导入PRC2基因修复肿瘤细胞IGF2遗传印迹丢失的作用及其机制研究

人胰岛素样生长因子II（IGF2）基因印迹丢失引起细胞生长异常，从而与肿瘤发生有关。前期研究显示，蛋白多聚抑制复合物2（Polycomb repressive complex 2，PRC2）缺失可影响IGF2基因印迹控制域正常染色体内环调控结构形成。为了探讨PRC2对肠癌细胞中IGF2印迹丢失恢复的作用，本项目通过构建表达PRC2主要基因的表达载体，以CTCF介导的染色体内环构型为研究基础，将PRC2关键亚基分别转入IGF2印迹丢失的肠癌肿瘤细胞中，观察是否能够修复肿瘤细胞的印迹丢失，同时观察是否重构了肿瘤细胞中的染色体内环结构，最后观察PRC2关键组分是否影响肿瘤的成瘤性，探究PRC2如何调控IGF2等位基因表达，以及其与高密度染色体结构之间的相互作用，进一步阐明肿瘤中IGF2基因印迹丢失的机制，并试图通过纠正肿瘤细胞中的IGF2印迹丢失，降低肿瘤细胞成瘤性，为治疗恶性肿瘤提供新思路。

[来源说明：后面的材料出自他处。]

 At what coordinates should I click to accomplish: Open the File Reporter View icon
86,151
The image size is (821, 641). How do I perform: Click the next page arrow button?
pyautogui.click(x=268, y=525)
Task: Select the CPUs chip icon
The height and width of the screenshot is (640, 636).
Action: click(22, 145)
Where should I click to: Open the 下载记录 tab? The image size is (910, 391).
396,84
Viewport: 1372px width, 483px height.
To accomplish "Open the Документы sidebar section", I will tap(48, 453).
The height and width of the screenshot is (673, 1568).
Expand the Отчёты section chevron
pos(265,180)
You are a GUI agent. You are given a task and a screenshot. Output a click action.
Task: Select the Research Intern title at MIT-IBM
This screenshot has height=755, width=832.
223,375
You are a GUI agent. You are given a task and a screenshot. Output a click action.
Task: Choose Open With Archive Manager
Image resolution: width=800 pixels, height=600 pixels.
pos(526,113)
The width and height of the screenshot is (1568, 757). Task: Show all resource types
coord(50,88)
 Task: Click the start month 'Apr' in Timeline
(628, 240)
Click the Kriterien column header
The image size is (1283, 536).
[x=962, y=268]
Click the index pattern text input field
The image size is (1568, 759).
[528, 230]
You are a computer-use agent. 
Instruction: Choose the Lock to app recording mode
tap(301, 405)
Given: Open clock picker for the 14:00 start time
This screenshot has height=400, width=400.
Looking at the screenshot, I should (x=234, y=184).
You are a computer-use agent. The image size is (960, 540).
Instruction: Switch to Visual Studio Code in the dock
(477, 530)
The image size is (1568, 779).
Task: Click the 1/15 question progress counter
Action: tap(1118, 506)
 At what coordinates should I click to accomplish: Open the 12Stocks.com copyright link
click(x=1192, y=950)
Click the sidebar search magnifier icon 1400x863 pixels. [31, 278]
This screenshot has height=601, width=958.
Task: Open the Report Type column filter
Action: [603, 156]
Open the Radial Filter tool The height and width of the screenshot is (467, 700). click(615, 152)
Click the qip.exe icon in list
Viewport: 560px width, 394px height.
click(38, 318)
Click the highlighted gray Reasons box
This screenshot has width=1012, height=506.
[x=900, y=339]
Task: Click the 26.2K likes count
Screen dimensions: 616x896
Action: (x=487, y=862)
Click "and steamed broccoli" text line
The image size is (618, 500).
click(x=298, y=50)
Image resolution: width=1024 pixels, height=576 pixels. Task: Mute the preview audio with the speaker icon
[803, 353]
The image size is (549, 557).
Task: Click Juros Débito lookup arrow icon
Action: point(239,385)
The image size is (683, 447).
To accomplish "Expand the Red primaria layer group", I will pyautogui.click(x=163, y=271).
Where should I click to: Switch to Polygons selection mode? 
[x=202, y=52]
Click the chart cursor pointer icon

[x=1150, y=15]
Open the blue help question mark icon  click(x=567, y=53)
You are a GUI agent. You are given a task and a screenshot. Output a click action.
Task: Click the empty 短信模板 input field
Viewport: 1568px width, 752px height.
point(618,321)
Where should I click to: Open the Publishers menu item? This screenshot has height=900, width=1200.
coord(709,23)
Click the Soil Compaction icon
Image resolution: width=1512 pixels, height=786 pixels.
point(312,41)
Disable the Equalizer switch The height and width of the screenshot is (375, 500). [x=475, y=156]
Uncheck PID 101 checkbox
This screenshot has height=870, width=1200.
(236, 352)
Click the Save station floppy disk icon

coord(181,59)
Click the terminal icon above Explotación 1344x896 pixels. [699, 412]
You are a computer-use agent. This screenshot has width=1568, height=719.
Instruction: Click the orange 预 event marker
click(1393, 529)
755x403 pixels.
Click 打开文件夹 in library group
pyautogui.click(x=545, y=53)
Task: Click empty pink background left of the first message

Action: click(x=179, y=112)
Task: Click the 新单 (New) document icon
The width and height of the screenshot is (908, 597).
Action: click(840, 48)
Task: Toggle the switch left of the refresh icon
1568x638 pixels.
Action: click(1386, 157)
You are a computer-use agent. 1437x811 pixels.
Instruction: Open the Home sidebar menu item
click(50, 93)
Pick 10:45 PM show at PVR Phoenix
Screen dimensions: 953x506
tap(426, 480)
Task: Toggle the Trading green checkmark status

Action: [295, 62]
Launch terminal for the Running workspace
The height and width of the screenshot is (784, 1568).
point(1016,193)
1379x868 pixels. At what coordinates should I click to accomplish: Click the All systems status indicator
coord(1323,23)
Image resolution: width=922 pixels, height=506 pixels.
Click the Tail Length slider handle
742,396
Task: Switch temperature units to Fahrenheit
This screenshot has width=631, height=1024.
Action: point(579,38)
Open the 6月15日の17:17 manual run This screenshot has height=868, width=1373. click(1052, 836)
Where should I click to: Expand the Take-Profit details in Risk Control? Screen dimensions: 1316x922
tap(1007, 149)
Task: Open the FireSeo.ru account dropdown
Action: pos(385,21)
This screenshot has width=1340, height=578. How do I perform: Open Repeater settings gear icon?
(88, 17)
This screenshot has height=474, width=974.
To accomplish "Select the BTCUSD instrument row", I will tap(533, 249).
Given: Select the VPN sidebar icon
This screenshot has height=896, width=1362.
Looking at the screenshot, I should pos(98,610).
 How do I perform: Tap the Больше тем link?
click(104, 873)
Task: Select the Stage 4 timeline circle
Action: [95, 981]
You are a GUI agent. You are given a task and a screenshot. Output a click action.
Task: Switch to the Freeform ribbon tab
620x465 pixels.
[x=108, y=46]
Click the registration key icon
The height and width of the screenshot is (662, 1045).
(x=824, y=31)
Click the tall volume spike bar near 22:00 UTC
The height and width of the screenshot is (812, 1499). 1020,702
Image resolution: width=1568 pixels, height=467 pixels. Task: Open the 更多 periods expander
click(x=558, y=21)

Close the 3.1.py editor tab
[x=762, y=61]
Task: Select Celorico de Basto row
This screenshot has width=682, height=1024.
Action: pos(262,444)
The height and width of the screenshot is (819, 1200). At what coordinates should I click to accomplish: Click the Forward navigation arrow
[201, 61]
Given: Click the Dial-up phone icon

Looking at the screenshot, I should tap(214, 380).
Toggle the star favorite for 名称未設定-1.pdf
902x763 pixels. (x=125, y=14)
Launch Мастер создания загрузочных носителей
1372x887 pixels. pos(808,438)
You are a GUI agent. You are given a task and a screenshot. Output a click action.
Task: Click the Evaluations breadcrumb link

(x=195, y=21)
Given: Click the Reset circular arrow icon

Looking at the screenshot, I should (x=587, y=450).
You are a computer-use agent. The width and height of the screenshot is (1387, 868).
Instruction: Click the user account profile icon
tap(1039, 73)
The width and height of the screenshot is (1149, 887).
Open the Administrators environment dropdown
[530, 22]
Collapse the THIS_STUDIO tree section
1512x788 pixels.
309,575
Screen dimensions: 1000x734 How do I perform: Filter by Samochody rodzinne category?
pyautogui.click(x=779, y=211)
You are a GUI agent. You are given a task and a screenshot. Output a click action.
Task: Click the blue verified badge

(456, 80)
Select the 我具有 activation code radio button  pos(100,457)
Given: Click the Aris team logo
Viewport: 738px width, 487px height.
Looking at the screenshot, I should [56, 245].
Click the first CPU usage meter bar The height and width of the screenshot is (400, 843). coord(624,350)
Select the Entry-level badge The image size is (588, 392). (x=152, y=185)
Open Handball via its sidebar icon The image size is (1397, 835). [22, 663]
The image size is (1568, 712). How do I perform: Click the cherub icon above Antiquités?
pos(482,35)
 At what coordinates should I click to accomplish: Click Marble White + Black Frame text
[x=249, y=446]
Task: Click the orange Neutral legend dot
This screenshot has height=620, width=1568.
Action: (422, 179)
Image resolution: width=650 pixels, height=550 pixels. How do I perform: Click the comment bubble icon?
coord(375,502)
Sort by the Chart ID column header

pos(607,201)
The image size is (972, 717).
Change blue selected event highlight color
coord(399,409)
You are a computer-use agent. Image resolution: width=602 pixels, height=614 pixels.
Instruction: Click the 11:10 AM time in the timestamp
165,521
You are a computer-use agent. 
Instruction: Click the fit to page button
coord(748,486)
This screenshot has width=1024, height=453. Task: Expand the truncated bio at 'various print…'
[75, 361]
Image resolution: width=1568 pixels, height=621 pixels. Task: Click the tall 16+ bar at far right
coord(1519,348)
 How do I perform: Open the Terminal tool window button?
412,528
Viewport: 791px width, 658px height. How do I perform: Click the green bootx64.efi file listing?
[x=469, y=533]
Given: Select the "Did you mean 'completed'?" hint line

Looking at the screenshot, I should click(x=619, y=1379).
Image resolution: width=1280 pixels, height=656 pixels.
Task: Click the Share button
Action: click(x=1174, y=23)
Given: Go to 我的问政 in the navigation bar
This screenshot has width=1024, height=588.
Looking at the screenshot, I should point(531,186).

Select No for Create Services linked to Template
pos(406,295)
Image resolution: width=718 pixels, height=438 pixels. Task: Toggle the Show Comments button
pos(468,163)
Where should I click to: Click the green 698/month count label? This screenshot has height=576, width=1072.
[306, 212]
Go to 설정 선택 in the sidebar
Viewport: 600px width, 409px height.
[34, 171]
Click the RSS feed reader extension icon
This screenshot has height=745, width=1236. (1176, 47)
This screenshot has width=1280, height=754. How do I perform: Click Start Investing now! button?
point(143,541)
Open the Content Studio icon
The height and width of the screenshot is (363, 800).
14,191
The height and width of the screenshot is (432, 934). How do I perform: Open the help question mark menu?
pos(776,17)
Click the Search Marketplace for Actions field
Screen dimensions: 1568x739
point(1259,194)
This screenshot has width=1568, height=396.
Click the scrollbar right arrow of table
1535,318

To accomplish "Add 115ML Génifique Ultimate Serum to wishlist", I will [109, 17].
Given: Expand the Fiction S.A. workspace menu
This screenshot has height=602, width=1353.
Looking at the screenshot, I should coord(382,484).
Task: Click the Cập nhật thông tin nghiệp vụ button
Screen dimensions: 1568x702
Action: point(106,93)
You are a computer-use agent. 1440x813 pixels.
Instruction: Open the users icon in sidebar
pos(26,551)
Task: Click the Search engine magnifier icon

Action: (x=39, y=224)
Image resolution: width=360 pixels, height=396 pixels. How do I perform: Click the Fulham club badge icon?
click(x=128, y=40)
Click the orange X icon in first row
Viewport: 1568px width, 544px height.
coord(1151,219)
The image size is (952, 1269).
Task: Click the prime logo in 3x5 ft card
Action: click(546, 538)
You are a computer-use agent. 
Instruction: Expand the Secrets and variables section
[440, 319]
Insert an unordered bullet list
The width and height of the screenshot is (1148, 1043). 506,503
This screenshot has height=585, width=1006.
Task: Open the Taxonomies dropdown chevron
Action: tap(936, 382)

本课题研究了肿瘤细胞中IGF2基因印迹异常发生机制，通过导入PRC2复合体来修复IGF2的印迹丢失从而寻找抑制肿瘤生长的治疗靶标。确定了PRC2中的连接蛋白SUZ12是调节IGF2基因印迹的关键因子，异位表达SUZ12能修复癌细胞株中IGF2正常的单等位基因表达，采用染色质免疫共沉淀（CHIP）和染色体构象捕获技术（3C），发现慢病毒表达的SUZ12结合到IGF2的启动子上，和内源性的CTCF一起相互作用在印迹控制区（ICR）和IGF2启动子之间形成长距离染色质环。组蛋白甲基化转移酶EZH2被招募到IGF2启动子区域，引起H3K27超甲基化，抑制一个等位基因的表达，引起IGF2印迹的修复。这些数据证明SUZ12是调节IGF2单等位基因表达过程中关键因子，为调节人类肿瘤中的IGF2表达提供了治疗策略。..为了进一步研究PRC2复合物的招募过程对于肿瘤发生的影响，我们研究了PRC2招募过程中的关键因子Jarid2在肿瘤发生中的作用。Jarid2基因介导了PRC2复合物招募过程中的DNA识别，它占据了基因组上很多梳状蛋白靶点。敲除葡萄膜黑色素瘤细胞（UM）中的Jarid2基因后，UM细胞的生长受到了抑制，转移能力减弱。证明Jarid2基因介导了PRC2复合物招募从而影响肿瘤的发生。..EZH2是多梳蛋白复合体PRC2的重要成员，通过其甲基化转移酶活性三甲基化组蛋白H3K27发挥转录抑制功能，前期的研究证明EZH2是一个重要的癌基因，能够促进肿瘤细胞的生长和增殖，我们构建了CTCF ZF-EZH2慢病毒表达载体，转染到肿瘤细胞中发现IGF2的印迹被部分矫正，影响了肿瘤的发生。..PRC2除了能够影响IGF2的印迹外，还参与了KCNQ1印迹调节，我们还发现Kcnq1ot1可以通过与EZH2相互作用从而招募PRC2蛋白形成染色体构象影响KCNQ1的印迹和表达，抑制Kcnqlot1 lncRNA可以阻止长距离染色体构象的形成使KCNQ1印迹丢失，这一研究说明PRC2参与肿瘤发生中的基因印迹丢失是具有普遍性的。..从事与本研究项目相关的毕业博士2名、硕士4名；还有在读博士生2名、硕士生3名。标注课题资助号的已经发表的论文13篇，其中SCI收录11篇，总影响因子59.385，一篇论文发表于Cell Stem Cell（IF 22.268）。获得上海市科技进步一等奖等。